● **TASK BRIEF**:
Please turn everything from the line containing "Viewport: 1200px width, 720px" down to the end of the rows below into a JSON list of strings, one string per line, skipping blank lines. Leave the pictures out.

===

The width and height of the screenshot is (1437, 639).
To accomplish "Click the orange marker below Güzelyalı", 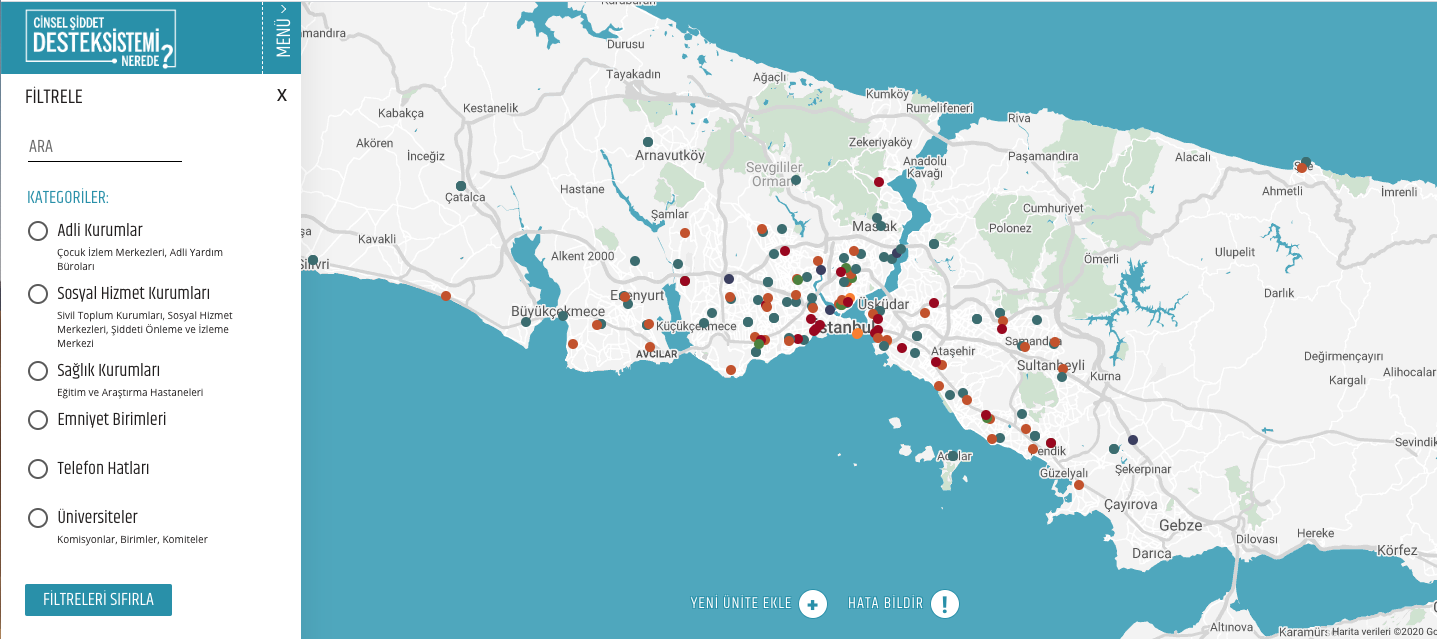I will (1079, 485).
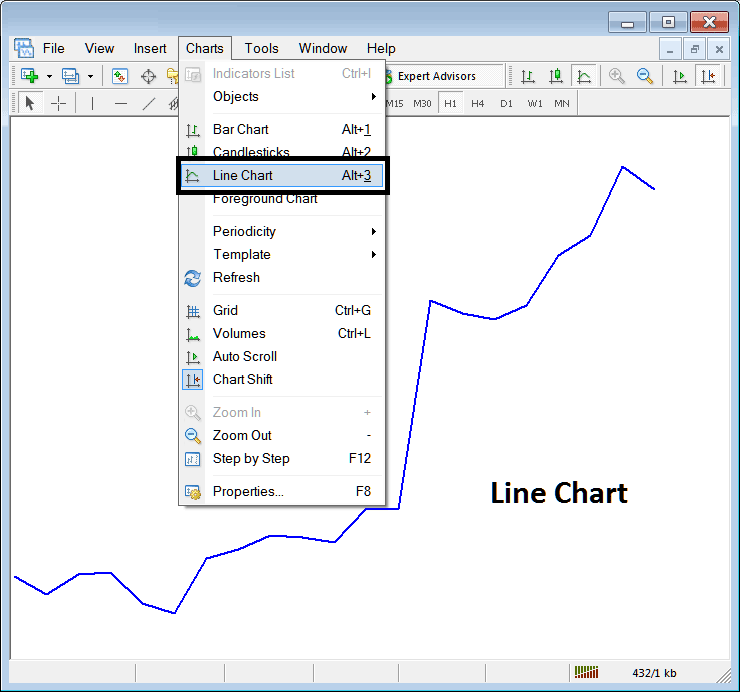Select the horizontal line drawing tool
The image size is (740, 692).
[121, 103]
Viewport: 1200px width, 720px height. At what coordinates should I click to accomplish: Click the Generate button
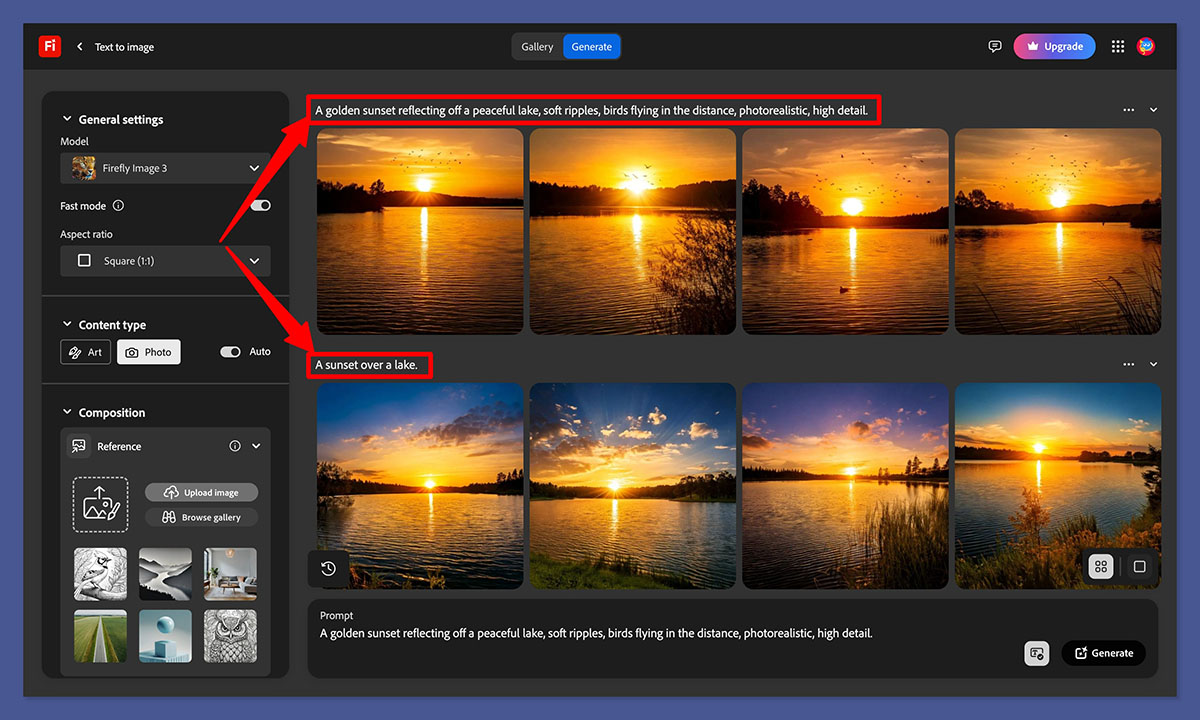coord(1103,653)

===

● **REPLY TO THE TASK**:
[
  "Viewport: 1200px width, 720px height. At what coordinates should I click to accomplish: Click the Generate button",
  "coord(1103,653)"
]